Non-Autoregressive Models

Updated 6 February 2026

Non-autoregressive models are generative architectures that produce outputs in parallel, eliminating strict token dependencies for faster inference.
They achieve dramatic speedups by processing outputs simultaneously but require specialized strategies like iterative refinement and knowledge distillation to mitigate information loss.
Recent advances integrate multiresolution strategies and proxy objectives to narrow the performance gap with autoregressive models while maintaining efficiency.

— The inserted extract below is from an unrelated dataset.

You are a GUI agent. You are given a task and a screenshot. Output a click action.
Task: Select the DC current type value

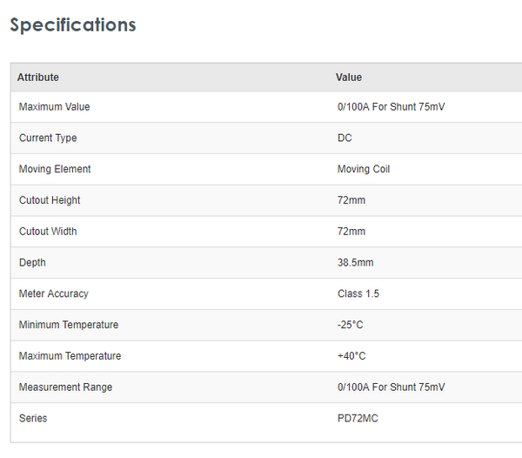click(x=345, y=138)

A non-autoregressive model (NAR) is a family of generative or predictive models for sequences, grids, or general outputs, characterized by the absence of causal, sequential dependence at inference—output elements are generated in parallel or in a small number of rounds, in contrast to the strictly left-to-right, token-by-token process of autoregressive (AR) architectures. NAR factorization offers dramatic speedups and alleviates error accumulation but imposes strong conditional independence assumptions, driving a need for specific architectures, training regimes, and auxiliary objectives to overcome the loss of inter-output dependencies.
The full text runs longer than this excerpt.